■ Work to complete ■
Continue the piece about Lucrezia and her father, Pope Alexander VI, starting right after its final sentence.

■ Text section ■
But Rome. Rome was the greatest city of them all.

And the Pope ruled Rome, which made the position as much a governmental one as it was religious.

Lucrezia’s dad, Pope Alexander VI, bought the election. He had tons of money, and a good deal of influence, and he just straight up bought it, like some kind of 16th century Joe Kennedy. He paid for a landslide.

He also had a mistress, Vanozza dei Cattani, who gave birth to Lucrezia in 1480.

What kind of kid was Lucreiza? A pretty happy one, apparently. I think it’s fun to know that Lucrezia loved long baths. I mean, I know every lady magazine will tell you that is the number one thing you should be doing to relax and that you probably ought to be in a bathtub right fucking now, but at the time, it was seen as the height of eccentricity. I like this fact because it seems to indicate that she wasn’t afraid to be different.

She was certainly better educated than most women of the era – she studied music, poetry and the classics. She was also said to be somewhat flighty – she loved dresses and conversation. And she was also a stone fox, with long blonde hair that went to her knees. Though almost every woman from a powerful family during this period was said to be a beauty, in Lucrezia’s case it was probably true.

And she adored her father. She called him Papa, and was raised by his cousin. While it was considered okay for Alexander to have children even though he was a Cardinal in the church at the time, it was not considered appropriate for Lucrezia to be raised by his mother. However, every historian seems to agree that Alexander adored his children and he visited them constantly.

(Records of locating words and elements)
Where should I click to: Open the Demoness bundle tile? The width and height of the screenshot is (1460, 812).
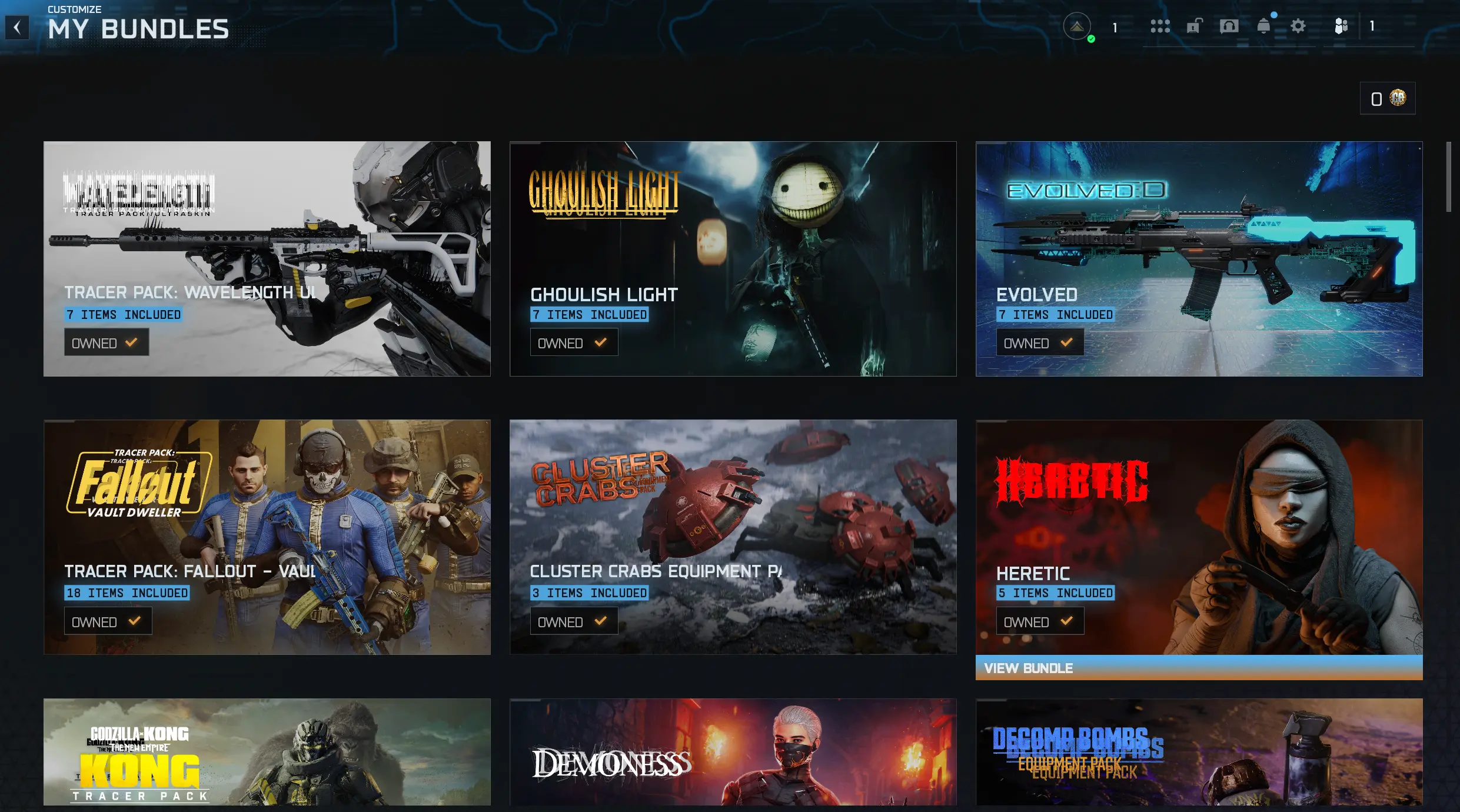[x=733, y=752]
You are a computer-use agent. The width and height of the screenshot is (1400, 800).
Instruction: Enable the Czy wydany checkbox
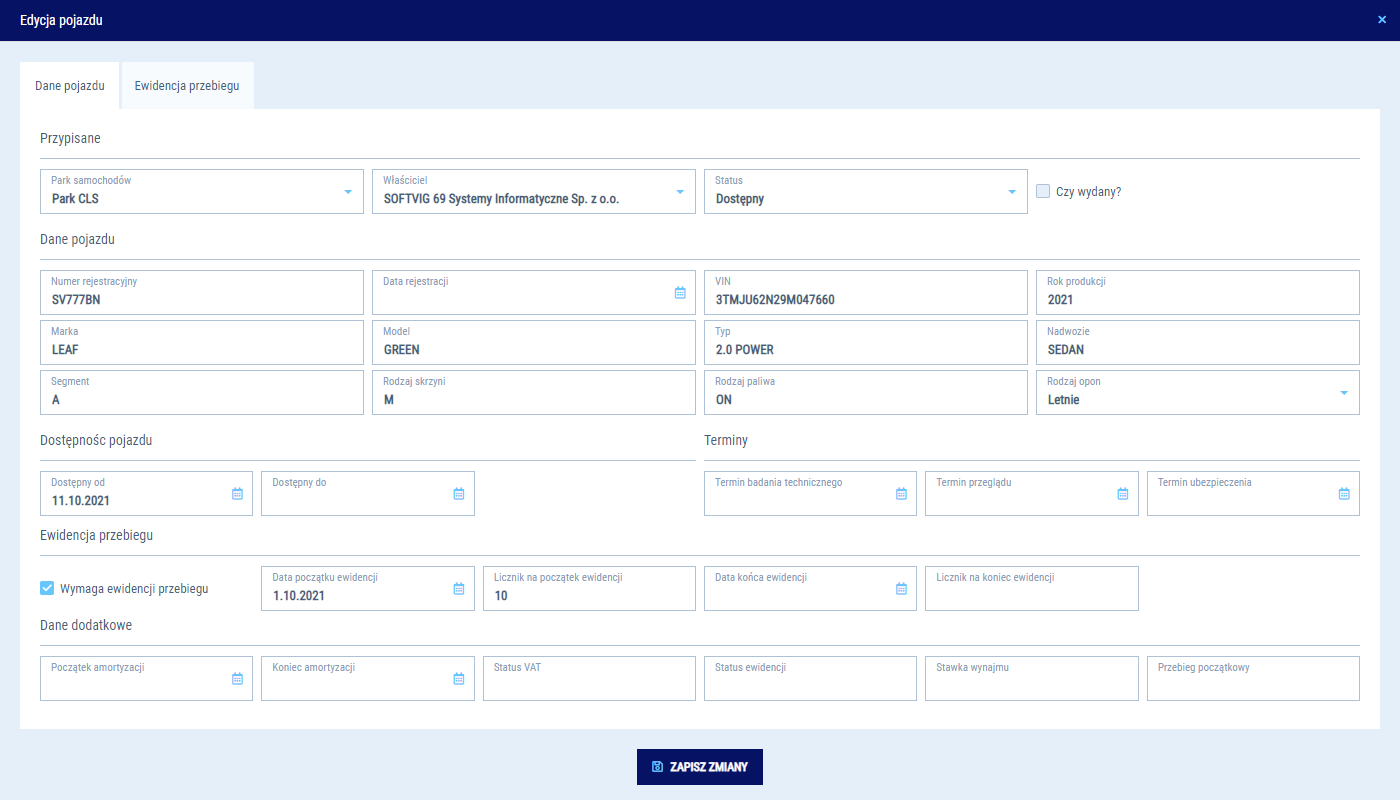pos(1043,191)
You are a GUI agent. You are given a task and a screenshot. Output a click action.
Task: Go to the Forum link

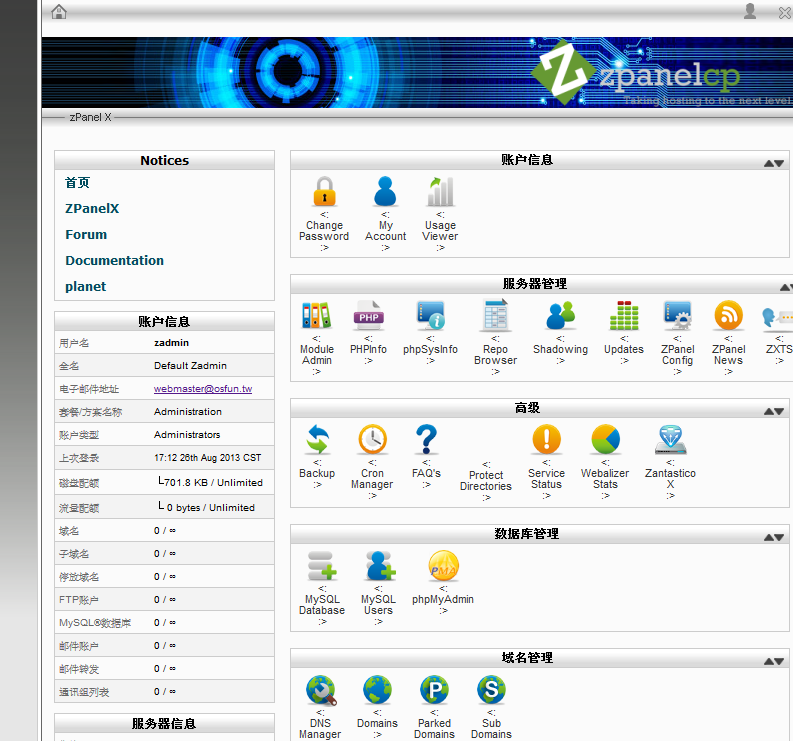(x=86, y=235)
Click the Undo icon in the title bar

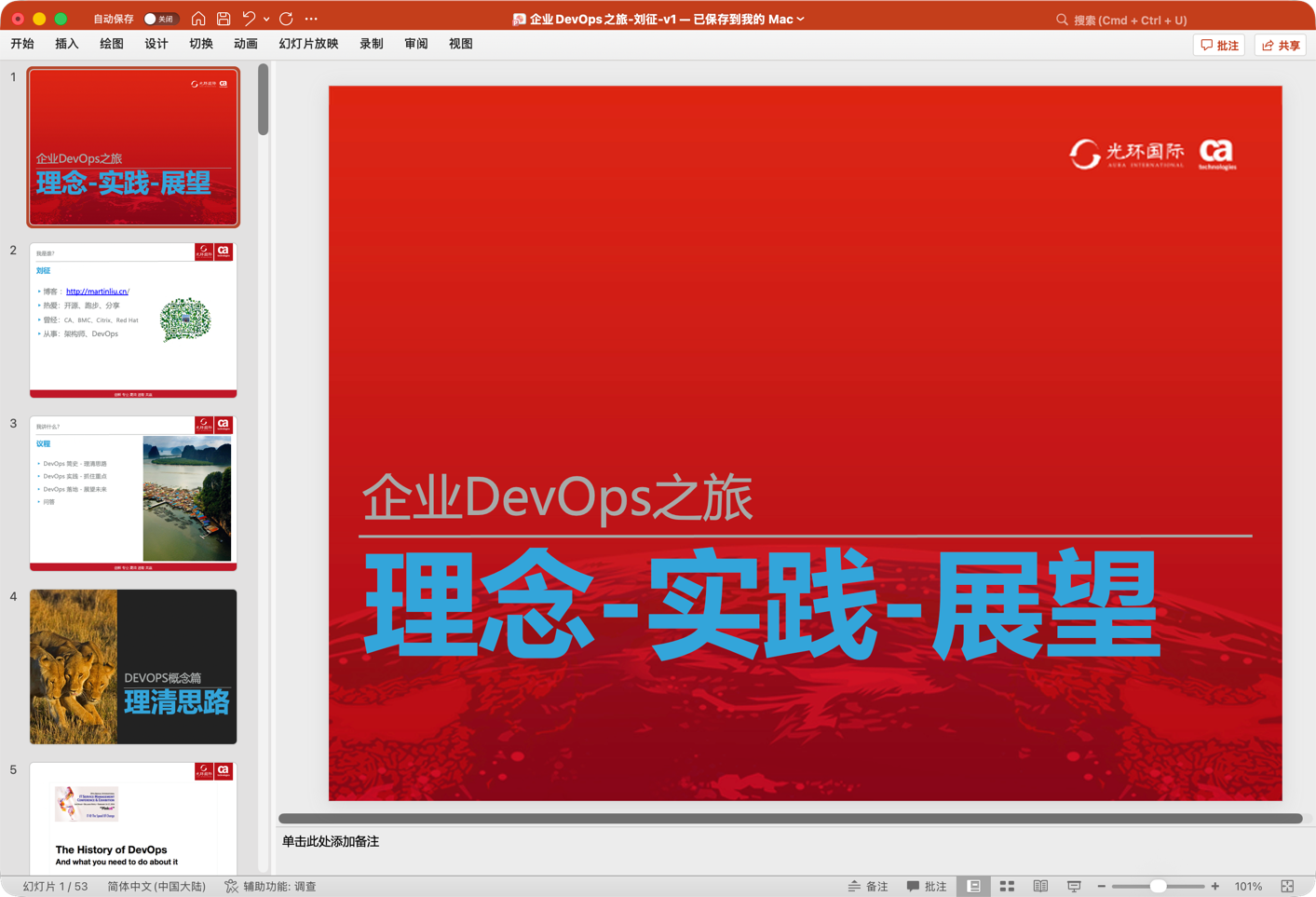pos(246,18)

■ Exercise answer ■
However, it is speculated that the lack of female role models in her early life, and being forcibly separated from her mother, could have troubled Lucrezia and contributed to her unusually close relationship with her father and brother.

And it made her sleep with her father.

Or not.

Loved trees too much

She was expected to sleep with someone at a shockingly early age, though.

Lucrezia was engaged at 11, shortly before her father became Pope, to to Giovanni Sforza, a man related to the ruling family in Milan.

In the Showtime series, Giovanni’s defining trait seems to be “being rape-y” (does it seem like there is at least one rape-y character on every TV show right now? Do I just watch the wrong shows? I feel like this wouldn’t happen with such frequency if I watched New Girl more) but this seems somewhat unlikely.

That marriage was awful, though. Lucrezia was, even as a child-bride of 13, used to the court of Rome. She had a difficult time adjusting to life on a country estate. That doesn’t necessarily mean Giovanni was a monster, he just liked trees and avoiding court intrigue.

Shortly after her marriage that Borgia family decided that they disliked Giovanni very passionately. This was for a lot of reasons, one of which – I want to add my own rumor into the historical mill – was probably because the Borgias hated trees.

And they had sex with trees. Also, that.

No, really, most of their reason for hating him seems to be because the engagement was agreed upon before Alexander became Pope. Once he did become Pope Alexander realized that he might have married Lucrezia to someone more influential if he’d just waited one more year.

By all accounts Giovanni Sforza was a nervous, fidgety, charmless, talentless man – something of a Barney Fife type. Nobody says anything terrible about him. He’s just a dork. I do not associate these traits with being super rapey, but, goodness, that will certainly make Andy Griffith re-runs a lot more interesting.

The Borgia family’s concerns about the marriage aren’t commonly reported to be attributed to his ill treatment of Lucrezia – though Alexander was outraged when Giovanni asked that Lucrezia lived with him at his country estate rather than in Rome where Alexander could see her regularly. They’re supposed to have more to do with the Borgias’ suspicion that he was spying against the Borgias for the Milanese.

He was spying against the Borgias for the Milanese. They were right.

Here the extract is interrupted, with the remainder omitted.